Liza, I struggled with it for a long time. I worked and tried to find that work-baby balance and finally shifted gears and decided to stay home during my children's infancy. I've been out of the workforce three years and I've already heard well-meaning warnings that my resume will be put on the back burner because of the three year "gap in employment." The irony is that I've worked harder in the last three years than ever before.
Who is the author of the guest post? Is it a mystery post? A guessing game? Am I missing something? :)
It's at the bottom of the post. I'm thinking we'll need to write "Posted by ___" at the top of each post. Thanks for the comment.

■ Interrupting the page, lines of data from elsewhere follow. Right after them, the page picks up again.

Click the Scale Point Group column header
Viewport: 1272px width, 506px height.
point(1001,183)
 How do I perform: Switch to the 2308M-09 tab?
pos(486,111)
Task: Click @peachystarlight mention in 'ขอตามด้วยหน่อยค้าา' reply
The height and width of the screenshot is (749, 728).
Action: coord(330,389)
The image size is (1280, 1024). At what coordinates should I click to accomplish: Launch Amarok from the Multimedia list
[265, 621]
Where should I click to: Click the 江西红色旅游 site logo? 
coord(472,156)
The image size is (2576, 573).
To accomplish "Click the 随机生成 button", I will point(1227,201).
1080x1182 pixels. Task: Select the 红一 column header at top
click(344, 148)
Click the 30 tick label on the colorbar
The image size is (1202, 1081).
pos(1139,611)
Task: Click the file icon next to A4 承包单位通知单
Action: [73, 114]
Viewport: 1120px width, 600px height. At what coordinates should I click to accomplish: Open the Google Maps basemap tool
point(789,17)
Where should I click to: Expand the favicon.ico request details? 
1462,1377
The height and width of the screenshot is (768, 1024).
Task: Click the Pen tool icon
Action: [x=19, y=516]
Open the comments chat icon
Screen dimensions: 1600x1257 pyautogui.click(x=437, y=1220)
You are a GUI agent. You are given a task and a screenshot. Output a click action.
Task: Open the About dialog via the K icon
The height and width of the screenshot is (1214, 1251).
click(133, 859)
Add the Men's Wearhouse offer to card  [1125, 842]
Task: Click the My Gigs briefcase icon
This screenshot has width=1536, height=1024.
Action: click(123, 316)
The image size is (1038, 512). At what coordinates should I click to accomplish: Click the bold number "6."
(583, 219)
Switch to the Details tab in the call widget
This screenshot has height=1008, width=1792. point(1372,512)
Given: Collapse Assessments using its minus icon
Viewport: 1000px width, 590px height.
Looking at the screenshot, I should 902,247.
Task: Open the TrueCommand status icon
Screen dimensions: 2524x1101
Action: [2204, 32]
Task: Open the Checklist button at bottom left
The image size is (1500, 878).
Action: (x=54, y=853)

Thanks for pointing that out Megan, I'll be sure to put that up there in future.
Pleased to meet you, Emjaybee!
I've been thinking what fun it would be to go back to college and take some women's studies classes now, as a true woman and mother, next to all the womengirls cracking open their righteous brains to the wide swath of grey that lies between black and white.
It would be so fun to inform them that motherhood is a valid and worthy occupation, to stimulate discussion of reproductive rights beyond abortion/adoption/birth control pills, to bust out a little Robbie Davis Floyd. Maybe we could all "seed" these classes anyway at our local U by offering to be guest speakers.
Much easier to see the guest blogger name at the top! Thanks for making the change (and sorry if I missed it at the bottom). Enjoyed this post and look forward to hearing from future guests.